:: Input ::

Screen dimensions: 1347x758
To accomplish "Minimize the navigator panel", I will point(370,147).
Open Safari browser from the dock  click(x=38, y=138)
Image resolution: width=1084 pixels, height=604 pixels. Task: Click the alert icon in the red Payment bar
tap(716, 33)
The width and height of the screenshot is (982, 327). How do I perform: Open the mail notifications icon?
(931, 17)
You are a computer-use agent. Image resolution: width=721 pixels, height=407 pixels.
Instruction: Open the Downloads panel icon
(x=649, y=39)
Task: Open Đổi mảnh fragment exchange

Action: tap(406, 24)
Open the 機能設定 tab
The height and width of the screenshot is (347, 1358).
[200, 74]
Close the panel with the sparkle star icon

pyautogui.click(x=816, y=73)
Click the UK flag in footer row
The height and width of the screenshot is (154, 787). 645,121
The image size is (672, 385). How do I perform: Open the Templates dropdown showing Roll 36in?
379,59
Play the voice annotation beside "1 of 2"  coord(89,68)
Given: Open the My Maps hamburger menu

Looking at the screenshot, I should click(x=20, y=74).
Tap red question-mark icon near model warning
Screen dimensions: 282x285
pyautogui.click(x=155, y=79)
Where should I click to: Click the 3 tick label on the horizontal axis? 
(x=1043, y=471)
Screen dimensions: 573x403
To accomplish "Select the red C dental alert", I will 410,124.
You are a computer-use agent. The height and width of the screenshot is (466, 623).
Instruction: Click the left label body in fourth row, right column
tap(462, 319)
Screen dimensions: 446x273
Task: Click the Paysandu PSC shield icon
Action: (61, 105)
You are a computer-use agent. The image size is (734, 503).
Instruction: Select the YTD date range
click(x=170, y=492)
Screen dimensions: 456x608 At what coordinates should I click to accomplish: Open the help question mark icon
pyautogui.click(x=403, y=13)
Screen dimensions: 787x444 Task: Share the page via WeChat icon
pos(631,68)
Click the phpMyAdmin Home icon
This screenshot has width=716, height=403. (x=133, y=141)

:::

Copy out each line of the material above that holds the word "agent".

#### Response area:
You are a computer-use agent. Image resolution: width=721 pixels, height=407 pixels.
You are a computer-use agent. The height and width of the screenshot is (466, 623).
You are a computer-use agent. The image size is (734, 503).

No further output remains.